菅首相が就任後初の訪米を終え、"最大の手土産"とばかりに胸を張っていたあの話は、やはり幻に終わってしまうのかもしれない。

訪米中、菅首相は現地で米ファイザー社のブーラCEOと電話会談を行なった。帰国後の菅首相の説明によれば、そこで5000万人分(1億回分)のワクチンが9月までに追加供給されるめどが立った、という話だった。政府がすでに契約で確保済みだった7720万人分と合わせれば、ファイザーのワクチンだけで国民全員分が入手できる計算になる。

しかし、早くも暗雲が立ち込めたのは4月20日。参議院の厚生労働委員会で、田村憲久厚労大臣が「ファイザー社と合意書を交わしたわけではない」と答弁したのだ。

これははっきり言えば、5000万人分のワクチン確保という話が菅首相側の"希望的観測"にすぎない―と認めたも同然。
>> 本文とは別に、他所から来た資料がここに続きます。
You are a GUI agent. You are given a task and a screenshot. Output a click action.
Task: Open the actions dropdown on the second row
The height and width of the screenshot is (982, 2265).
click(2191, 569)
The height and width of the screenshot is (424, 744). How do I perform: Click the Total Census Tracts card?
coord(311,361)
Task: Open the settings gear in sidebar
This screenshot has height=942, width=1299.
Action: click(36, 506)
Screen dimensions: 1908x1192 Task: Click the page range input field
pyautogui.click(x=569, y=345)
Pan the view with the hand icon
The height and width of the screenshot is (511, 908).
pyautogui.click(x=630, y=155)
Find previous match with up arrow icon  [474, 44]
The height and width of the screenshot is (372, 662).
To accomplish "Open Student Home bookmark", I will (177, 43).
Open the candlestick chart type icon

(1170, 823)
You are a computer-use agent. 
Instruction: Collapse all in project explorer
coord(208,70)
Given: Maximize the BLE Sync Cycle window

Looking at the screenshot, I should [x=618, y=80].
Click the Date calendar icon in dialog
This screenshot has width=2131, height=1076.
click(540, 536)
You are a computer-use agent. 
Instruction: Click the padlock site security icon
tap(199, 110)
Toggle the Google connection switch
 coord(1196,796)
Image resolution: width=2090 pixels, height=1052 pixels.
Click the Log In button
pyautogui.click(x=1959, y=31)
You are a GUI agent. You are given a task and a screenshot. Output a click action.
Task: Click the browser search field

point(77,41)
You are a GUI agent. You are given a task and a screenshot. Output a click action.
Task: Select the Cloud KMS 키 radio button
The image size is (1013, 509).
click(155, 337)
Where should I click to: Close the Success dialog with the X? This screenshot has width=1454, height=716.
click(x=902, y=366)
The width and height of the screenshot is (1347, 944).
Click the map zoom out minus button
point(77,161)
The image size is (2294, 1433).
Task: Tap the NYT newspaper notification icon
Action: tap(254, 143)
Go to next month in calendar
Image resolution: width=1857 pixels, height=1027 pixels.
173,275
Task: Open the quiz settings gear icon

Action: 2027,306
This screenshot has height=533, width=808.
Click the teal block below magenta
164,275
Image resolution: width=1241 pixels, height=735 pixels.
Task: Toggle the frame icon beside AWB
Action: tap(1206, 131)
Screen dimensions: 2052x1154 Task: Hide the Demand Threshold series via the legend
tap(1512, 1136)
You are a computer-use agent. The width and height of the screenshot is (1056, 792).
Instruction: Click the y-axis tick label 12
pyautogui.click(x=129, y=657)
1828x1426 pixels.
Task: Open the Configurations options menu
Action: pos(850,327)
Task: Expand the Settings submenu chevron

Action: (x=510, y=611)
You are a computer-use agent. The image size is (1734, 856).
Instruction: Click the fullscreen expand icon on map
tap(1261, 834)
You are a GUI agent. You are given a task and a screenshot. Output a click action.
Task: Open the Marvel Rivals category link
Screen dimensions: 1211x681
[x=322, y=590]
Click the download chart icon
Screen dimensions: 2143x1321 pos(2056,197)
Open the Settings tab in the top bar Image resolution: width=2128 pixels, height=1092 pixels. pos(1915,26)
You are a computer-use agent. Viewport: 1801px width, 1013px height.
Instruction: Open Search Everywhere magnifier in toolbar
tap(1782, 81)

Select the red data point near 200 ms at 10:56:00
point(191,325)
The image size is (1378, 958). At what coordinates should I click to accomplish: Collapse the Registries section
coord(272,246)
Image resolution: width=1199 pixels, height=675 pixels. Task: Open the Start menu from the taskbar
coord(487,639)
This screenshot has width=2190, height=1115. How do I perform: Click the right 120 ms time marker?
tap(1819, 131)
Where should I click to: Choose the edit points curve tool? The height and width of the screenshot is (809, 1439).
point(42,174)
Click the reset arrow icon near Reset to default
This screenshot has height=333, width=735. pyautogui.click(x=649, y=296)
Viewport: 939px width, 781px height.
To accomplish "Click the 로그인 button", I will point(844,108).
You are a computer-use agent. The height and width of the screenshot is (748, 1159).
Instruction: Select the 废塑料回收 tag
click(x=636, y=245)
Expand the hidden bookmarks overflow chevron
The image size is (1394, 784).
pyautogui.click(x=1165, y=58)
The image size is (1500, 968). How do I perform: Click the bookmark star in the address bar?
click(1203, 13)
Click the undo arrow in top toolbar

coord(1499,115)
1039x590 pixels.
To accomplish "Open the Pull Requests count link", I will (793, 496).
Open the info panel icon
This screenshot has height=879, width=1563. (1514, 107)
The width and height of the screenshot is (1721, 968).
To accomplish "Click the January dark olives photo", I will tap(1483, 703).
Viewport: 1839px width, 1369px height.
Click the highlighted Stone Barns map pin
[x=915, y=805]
実際、ファイザーの日本法人の広報も「日本政府との協議は継続中」とコメントし、9月までのワクチン供給が確定したという風潮をやんわり否定している。

内閣府関係者がこう明かす。

「ファイザー社との協議が契約段階に至っていないのに、首相が先走る形でワクチン確保をアナウンスして大丈夫なのかという心配は政府内でもありました。解散・総選挙が目前に迫っているだけに、ワクチン確保をアピール材料として支持率を上げたいという官邸サイドの意向が優先されたのでしょう」

政治評論家の鈴木哲夫氏はこう首をひねる。

「田村厚労相はなぜすんなりと『契約の事実はない』と白状してしまったのか。契約上の守秘義務を盾に、のらりくらりとはぐらかすこともできたはずです。官邸と厚労省の間でワクチン戦略のすり合わせができていないとすれば、9月までにワクチンを全量入手できるのか、いよいよ疑問符がつきます」

さらに、悪いことは重なる。ここに来て、各国のワクチン争奪戦がさらに激化する要因が出てきたのだ。

「ワクチンを製造するファイザー、モデルナの両社が、免疫効果維持のためには2回目の接種の後、6~12ヵ月後に"3回目の接種"が必要だと言い始めたんです。2度目の接種が進み、ひと息ついていた欧米諸国が、これによりどっと3回目用のワクチン確保に乗り出してきた。全人口の2回接種分以上に当たる6億回分のワクチンを確保しているアメリカでさえ、この秋から3回目分の調達に動くと明言しているほどです。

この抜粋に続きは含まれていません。